There are signs not just in Greece and Portugal, but across Southern and Eastern Europe that popular uprisings may be inevitable in spring-to-summer 2012.  Following the second bailout package of Greece, it now seems inevitable that Portugal too will need one as well. Portugal's government has asked Germany for a second bailout, but the Merkel government is waiting to see what happens with Greece, assuming it survives politically to remain in the eurozone before the end of the year.

It is now obvious even to the most casual observer that the IMF-EU austerity measures have reduced Greece from a semi-developed to an underdeveloped country, given that under austerity in the past two years GDP declined by an astonishing 13%, and it is expected to drop an additional 5-8% in 2012, for a combined three-year total of more than 20%. Portugal will follow the footsteps of Greece, and considering that the rating agencies Moody's Fitch and Standard and Poor's have either downgraded or about to downgrade Spain, Italy, Slovakia, Malta, Belgium, Slovenia, Poland, UK, France, and Austria, Europe is in for a very rough year.

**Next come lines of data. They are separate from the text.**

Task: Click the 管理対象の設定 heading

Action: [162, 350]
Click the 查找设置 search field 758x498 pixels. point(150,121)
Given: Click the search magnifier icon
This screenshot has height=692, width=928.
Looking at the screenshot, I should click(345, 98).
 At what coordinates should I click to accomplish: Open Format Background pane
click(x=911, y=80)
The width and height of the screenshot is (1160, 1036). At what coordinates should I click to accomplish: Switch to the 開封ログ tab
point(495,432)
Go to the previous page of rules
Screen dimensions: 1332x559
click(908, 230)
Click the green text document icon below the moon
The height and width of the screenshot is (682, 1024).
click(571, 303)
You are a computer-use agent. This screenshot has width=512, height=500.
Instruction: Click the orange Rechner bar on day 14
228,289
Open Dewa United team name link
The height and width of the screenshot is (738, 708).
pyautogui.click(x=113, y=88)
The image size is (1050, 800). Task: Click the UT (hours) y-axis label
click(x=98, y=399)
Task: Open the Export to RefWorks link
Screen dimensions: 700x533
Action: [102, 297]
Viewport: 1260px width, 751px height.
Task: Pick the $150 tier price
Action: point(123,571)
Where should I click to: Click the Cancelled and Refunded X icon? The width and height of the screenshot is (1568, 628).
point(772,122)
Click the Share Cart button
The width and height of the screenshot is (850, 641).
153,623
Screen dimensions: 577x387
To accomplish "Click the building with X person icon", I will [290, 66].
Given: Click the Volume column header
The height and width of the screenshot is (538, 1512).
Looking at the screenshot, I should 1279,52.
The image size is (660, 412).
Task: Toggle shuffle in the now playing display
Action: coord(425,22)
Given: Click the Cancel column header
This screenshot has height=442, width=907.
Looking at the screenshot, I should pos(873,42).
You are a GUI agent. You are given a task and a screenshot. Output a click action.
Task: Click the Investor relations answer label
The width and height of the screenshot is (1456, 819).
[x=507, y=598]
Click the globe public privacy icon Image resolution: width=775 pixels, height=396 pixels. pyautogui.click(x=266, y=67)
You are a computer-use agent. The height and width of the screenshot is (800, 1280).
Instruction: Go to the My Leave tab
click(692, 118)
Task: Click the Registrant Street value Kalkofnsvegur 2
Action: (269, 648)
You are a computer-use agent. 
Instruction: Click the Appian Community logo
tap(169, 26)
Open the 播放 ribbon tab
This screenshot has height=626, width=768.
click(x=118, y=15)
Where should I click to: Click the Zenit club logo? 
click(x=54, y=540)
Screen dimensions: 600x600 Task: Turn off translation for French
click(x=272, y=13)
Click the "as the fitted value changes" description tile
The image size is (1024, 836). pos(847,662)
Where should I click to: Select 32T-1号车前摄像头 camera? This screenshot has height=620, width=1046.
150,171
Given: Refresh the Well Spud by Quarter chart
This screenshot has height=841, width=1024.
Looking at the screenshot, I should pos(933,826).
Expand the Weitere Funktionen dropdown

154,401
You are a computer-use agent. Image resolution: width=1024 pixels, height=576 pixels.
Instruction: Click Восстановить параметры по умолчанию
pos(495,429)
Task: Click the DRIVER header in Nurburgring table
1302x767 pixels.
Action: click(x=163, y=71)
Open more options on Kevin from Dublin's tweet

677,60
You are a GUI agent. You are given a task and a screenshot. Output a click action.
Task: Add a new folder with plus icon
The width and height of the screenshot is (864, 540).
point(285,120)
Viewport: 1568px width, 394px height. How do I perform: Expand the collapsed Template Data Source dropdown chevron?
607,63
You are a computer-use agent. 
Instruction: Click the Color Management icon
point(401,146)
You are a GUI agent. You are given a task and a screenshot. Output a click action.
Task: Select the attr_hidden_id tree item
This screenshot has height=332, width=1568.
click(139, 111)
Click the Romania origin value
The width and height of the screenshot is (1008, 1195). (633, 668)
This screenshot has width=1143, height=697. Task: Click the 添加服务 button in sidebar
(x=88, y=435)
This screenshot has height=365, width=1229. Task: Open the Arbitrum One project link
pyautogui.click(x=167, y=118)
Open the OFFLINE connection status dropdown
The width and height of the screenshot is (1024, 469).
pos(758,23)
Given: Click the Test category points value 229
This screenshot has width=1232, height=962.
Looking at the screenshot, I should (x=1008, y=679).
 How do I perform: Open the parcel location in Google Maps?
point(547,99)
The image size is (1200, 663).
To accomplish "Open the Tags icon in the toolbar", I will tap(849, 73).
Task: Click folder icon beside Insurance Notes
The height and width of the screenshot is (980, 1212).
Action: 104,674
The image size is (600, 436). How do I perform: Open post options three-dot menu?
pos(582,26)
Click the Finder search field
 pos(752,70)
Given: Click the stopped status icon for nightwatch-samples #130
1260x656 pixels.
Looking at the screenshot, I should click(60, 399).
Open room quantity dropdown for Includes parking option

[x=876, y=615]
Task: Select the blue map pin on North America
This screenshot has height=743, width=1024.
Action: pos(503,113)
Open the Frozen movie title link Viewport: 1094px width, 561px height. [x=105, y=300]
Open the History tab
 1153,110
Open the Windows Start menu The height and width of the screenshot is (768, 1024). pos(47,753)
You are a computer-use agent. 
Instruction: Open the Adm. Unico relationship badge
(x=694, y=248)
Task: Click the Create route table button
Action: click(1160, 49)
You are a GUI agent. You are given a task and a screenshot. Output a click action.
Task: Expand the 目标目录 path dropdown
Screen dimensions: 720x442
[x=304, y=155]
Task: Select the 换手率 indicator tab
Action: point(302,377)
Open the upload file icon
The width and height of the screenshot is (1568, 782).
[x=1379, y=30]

No one should be surprised that uprisings will erupt across Europe this spring and summer, unless there is a shift in the existing policy of impoverishing the debtor EU members, so that Germany may enjoy an easy ride toward regional hegemony. There are of course economists, politicians, journalists and university professors acting as apologists for neo-liberal capitalism that is creating wretchedness across Europe, and not just in southern Europe but across most of the continent. A close examination as the IMF-EU package for Greece exposes the criminal policies of the IMF-EU led by Germany as completely non-functioning policies that have the exact opposite result of what the IMF and Germany proclaim is the goal.

1. As a result of IMF-EU austerity, Greece has official unemployment rate at 21% in January 2012 (unofficially at 25%), or double what it was before the IMF-EU imposed austerity.

2. Poverty is officially at 27.7% (unofficially at one-third of the population), of ten percentage points higher than it was before the IMF-EU austerity.

3. Wages, benefits, and social security have dropped by 40%, including the cuts now imminent, and living standards have dropped by 50% owing to compensation cuts and higher taxes.

4. Public debt has risen from 120% of GDP before the IMF-EU austerity to 160% today and expected to rise at roughly 200% if austerity without economic development continues.

5. The three leftist political parties enjoyed around 15% of the vote before the IMF-EU austerity, while according to public opinion polls those parties now enjoy 40% of popular support.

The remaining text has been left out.